→ **EXERCISE MATERIAL**
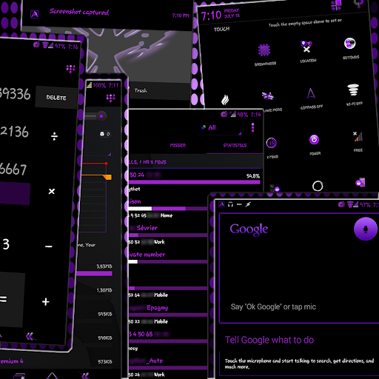This screenshot has height=379, width=379.
Task: Tap the Google voice search microphone
Action: [x=366, y=229]
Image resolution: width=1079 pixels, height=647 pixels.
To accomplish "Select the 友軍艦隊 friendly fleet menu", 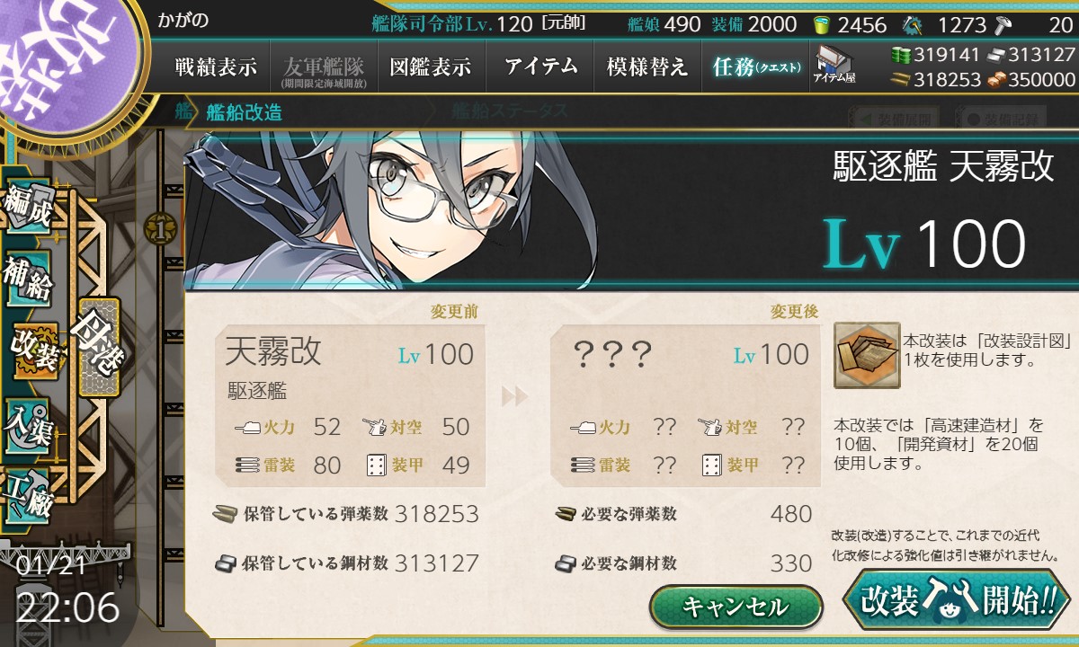I will (x=324, y=66).
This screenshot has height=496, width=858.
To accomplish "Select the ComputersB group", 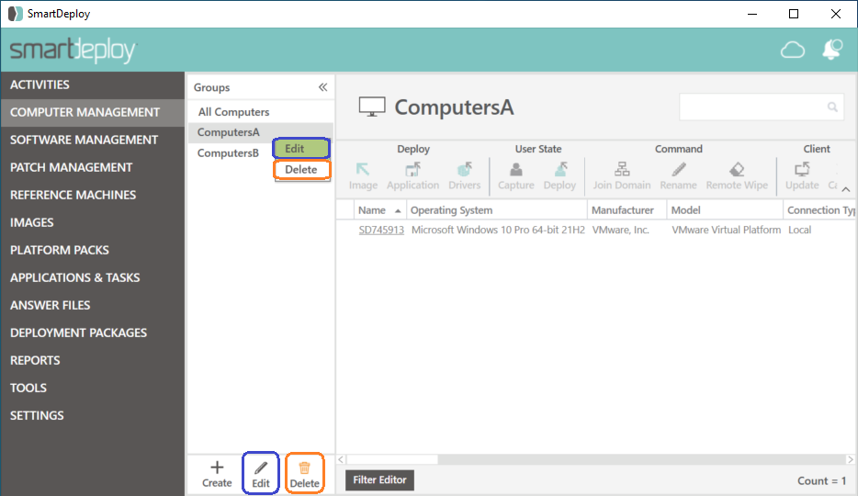I will tap(228, 153).
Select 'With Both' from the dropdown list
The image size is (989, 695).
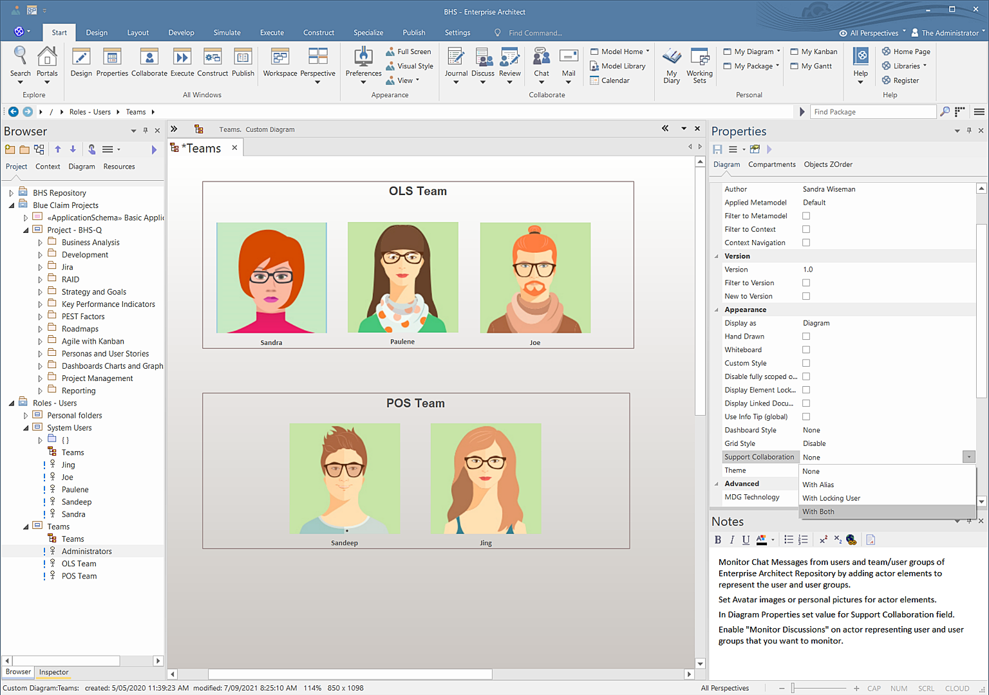818,512
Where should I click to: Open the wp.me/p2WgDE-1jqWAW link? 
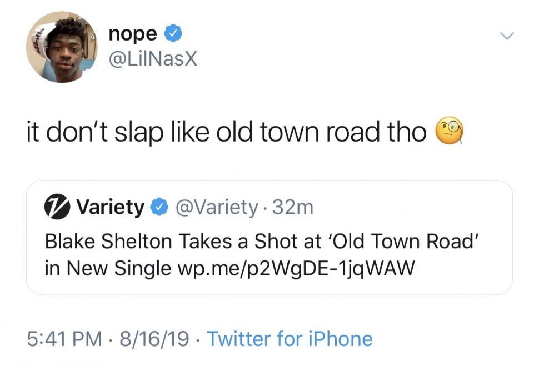point(296,268)
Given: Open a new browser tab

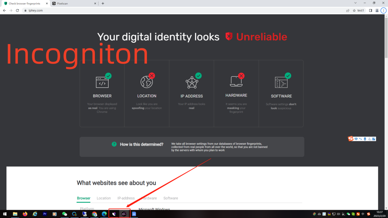Looking at the screenshot, I should (x=103, y=4).
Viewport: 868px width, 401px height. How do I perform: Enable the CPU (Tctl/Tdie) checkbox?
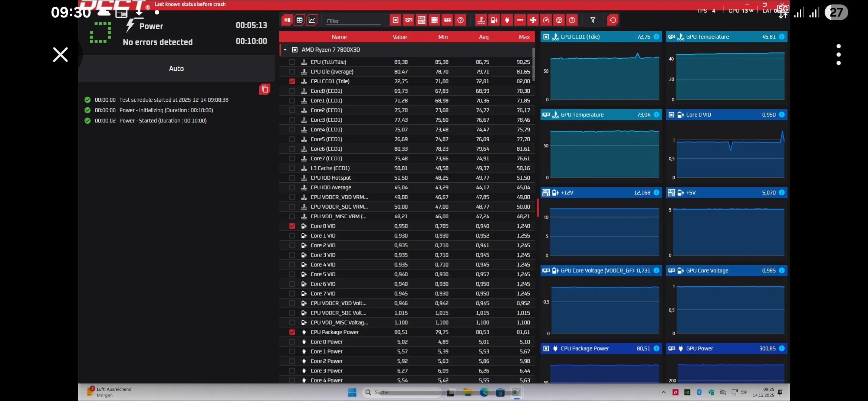coord(292,62)
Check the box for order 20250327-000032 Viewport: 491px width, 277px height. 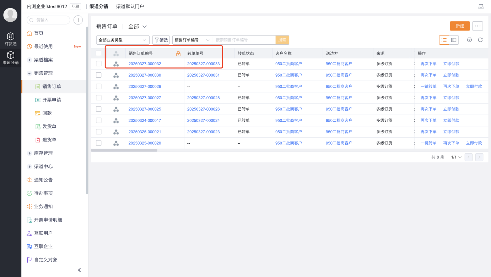coord(99,64)
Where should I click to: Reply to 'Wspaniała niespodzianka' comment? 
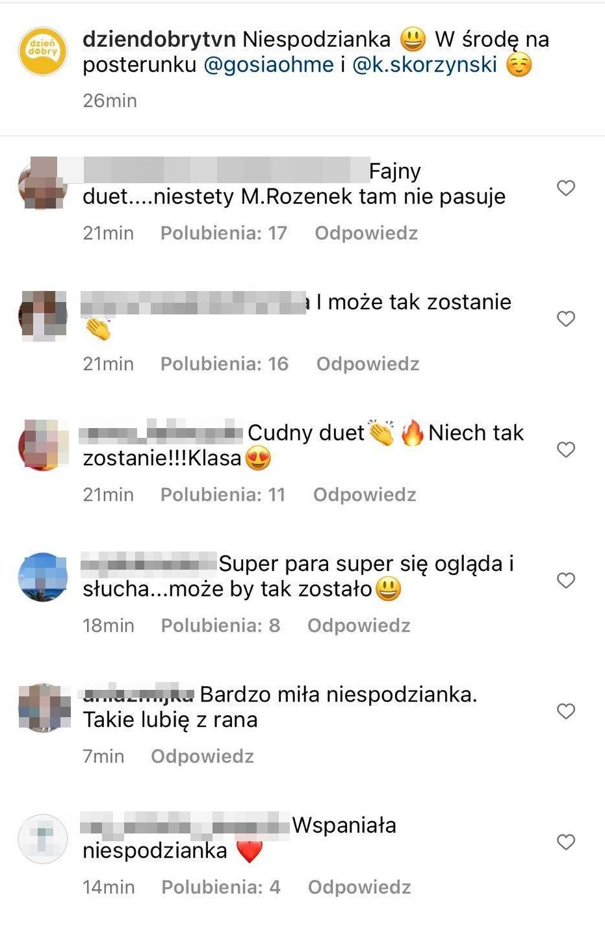359,887
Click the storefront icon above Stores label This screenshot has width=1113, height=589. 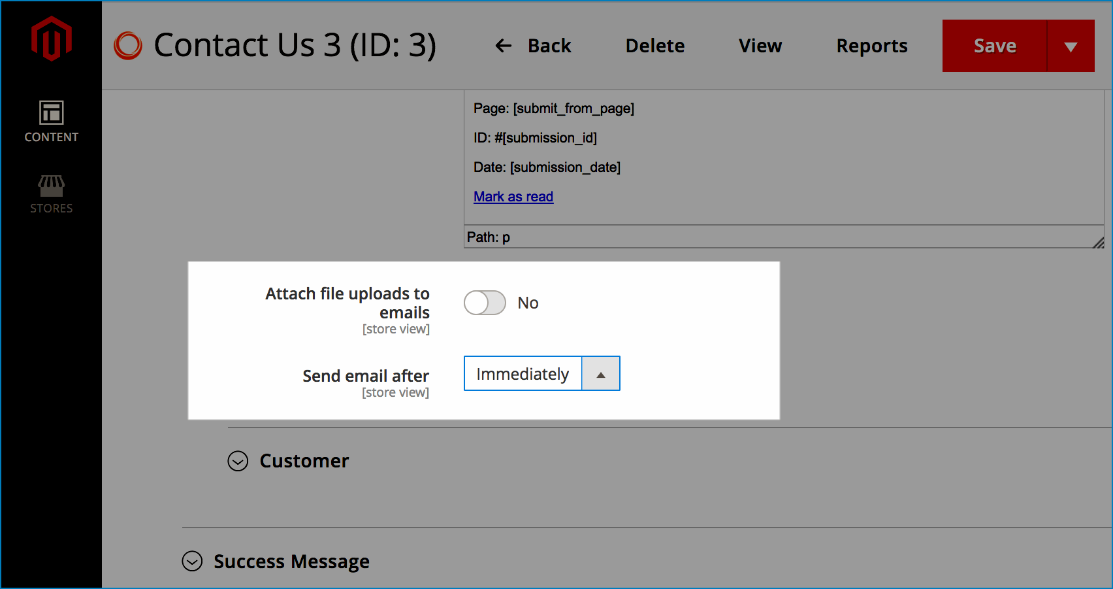[52, 188]
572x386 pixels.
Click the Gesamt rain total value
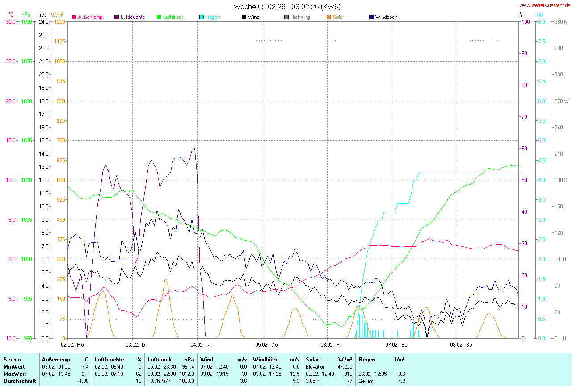click(x=401, y=381)
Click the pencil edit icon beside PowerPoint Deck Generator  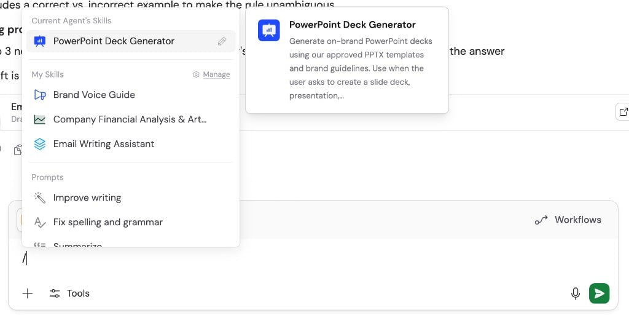point(222,41)
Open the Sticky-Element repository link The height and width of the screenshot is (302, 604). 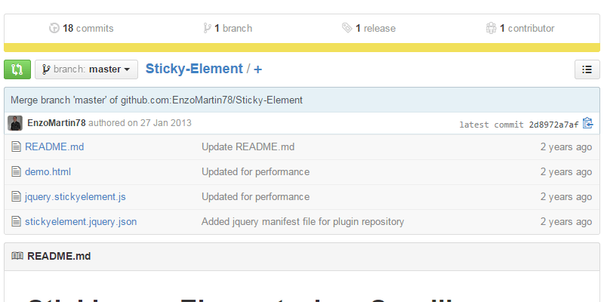[194, 69]
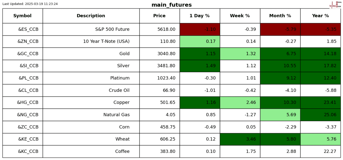Click the main_futures table title
The height and width of the screenshot is (160, 343).
pos(172,5)
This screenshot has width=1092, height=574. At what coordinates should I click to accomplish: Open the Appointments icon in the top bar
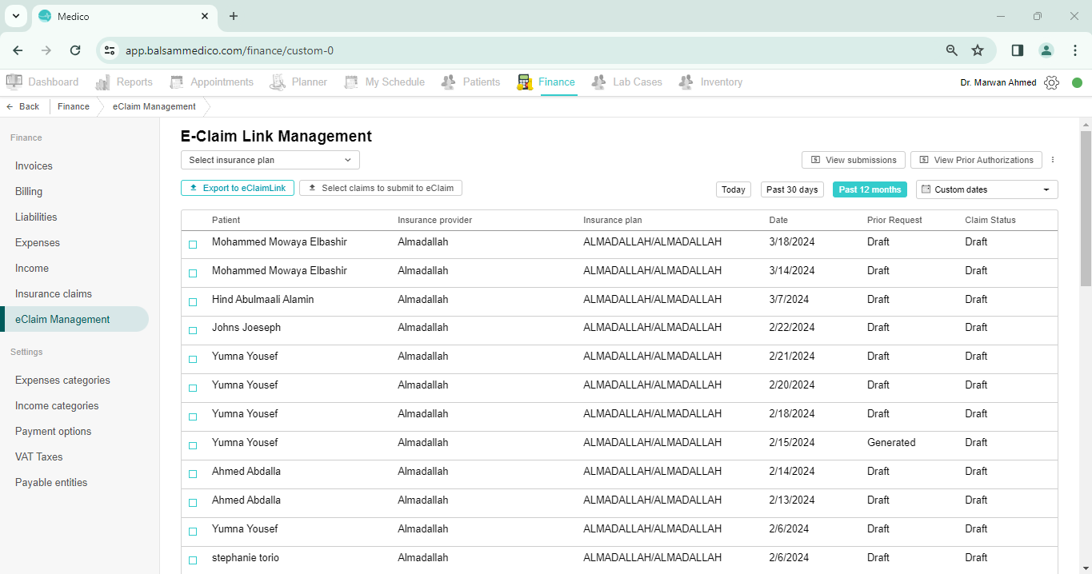pos(177,81)
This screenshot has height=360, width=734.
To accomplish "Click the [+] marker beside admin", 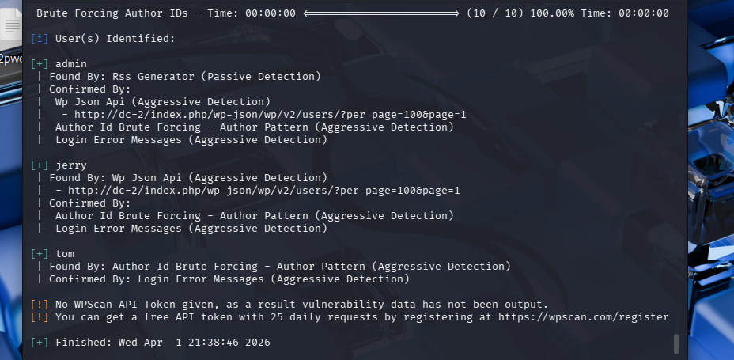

→ **EXERCISE TASK**
Rewrite the entries from the line containing "Where should I click to: Open" through the line containing "coord(292,62)", replacing "browser tab" with "browser window" and changing nothing else. Omit the pictures from your answer.

→ **EXERCISE RESPONSE**
Where should I click to: Open the wp.me/p2WgDE-1jqWAW link? 
point(296,268)
Given: Open a new browser window

Looking at the screenshot, I should (x=103, y=4).
Viewport: 868px width, 401px height. How do I perform: Enable the CPU (Tctl/Tdie) checkbox?
coord(292,62)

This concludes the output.